North East Wales

Toyota halts Deeside production after supplies shortage

Toyota logo
Image caption Production will be halted over several days at Toyota factory in Deeside

The Japanese car maker, Toyota, is to temporarily halt production at its engine manufacturing plant on Deeside, Flintshire.

The stoppage will happen for several days this month and next in five of the company's factories across Europe.

A total of 445 staff work at Deeside, and the company says the stoppage is due to a supply shortage from Japan, caused by the earthquake and tsunami.

It comes a day after the firm announced similar shutdowns in North America.

Both the vehicle factory in Burnaston, Derbyshire, and the Deeside engine plant will have a non-production day on 21 April.

Both sites will shut down on 22 April and remain closed for the three days between Easter Monday and the royal wedding public holiday on 29 April, returning to work on 3 May.

There will also be reduced production in May.

No decision has been made regarding production beyond the month of May, according to a company statement.

Tony Walker, deputy managing director of Toyota Motor Manufacturing UK, said: "We very much appreciate the strong support of our members in helping us manage this difficult situation."

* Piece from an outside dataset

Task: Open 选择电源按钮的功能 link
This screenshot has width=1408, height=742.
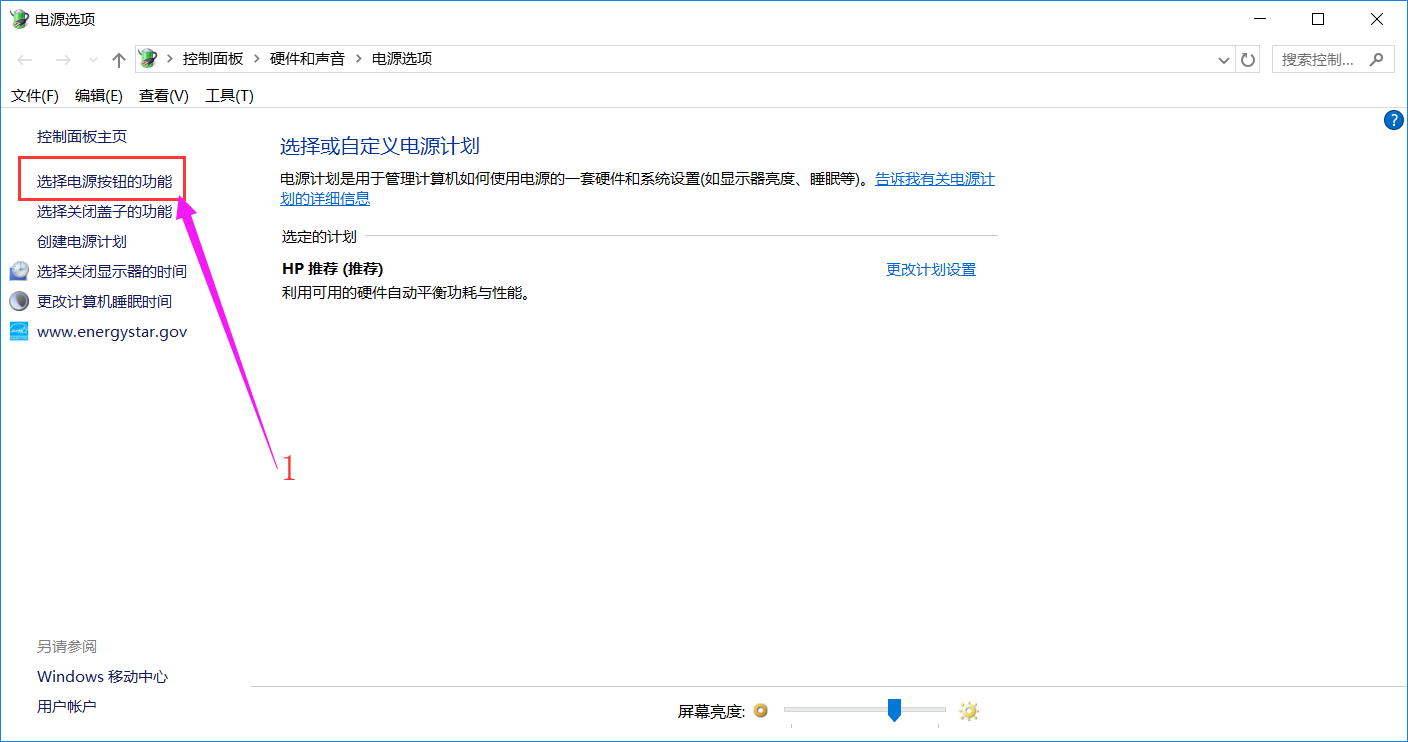Action: (x=104, y=182)

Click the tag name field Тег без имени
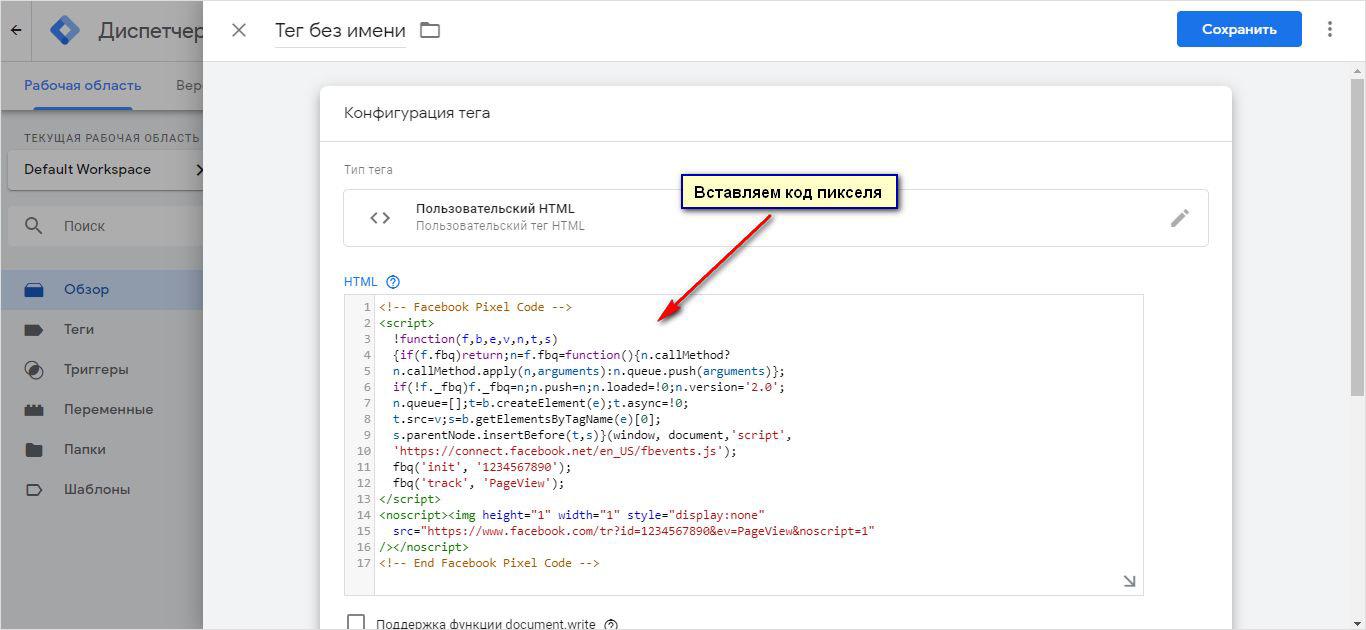340,30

The shutdown also affects Toyota's vehicle manufacturing plants Adapazari in Turkey, Valenciennes in France, and the engine plant in Jelcz-Laskowice in Poland.

'Just in time'

Dr Paul Nieuwenhuis, a director of the Centre for Automotive Industry Research at Cardiff Business School, Cardiff University, said: "The problem is they rely on parts coming in from Japan.

"They have not been affected by the earthquake for the last few weeks but now that this 'pipeline' [of parts] has come to an end, suddenly they are hit by this problem," he said.

Dr Nieuwenhuis said Toyota used a "just in time system" of supply which operated without a lot of slack in the system.

He said that once supply was stopped it did not take much time for plants around the world to be affected.

He said while the stoppages were not good news for Deeside and other plants, it was a temporary phenomena.

"It should take a few months to get back up to speed," he added.

Dr Raye Ng, senior lecturer in international business at Glyndwr University, Wrexham, warned that although Toyota's European stoppages affect April and May there was no guarantee supply problems would be resolved afterwards.

Regarding knock-on effects, he said we were only seeing the beginning of it.

He added that UK businesses should look to shift focus from being "at the other end" of the supply chain to prevent further problems from arising.

And he called on the automotive industry to place its emphasis on developing in areas such as research and development.

He called on businesses to "build on our strengths" and "strategically plan" over the next three to five years with regards to "widening our portfolio".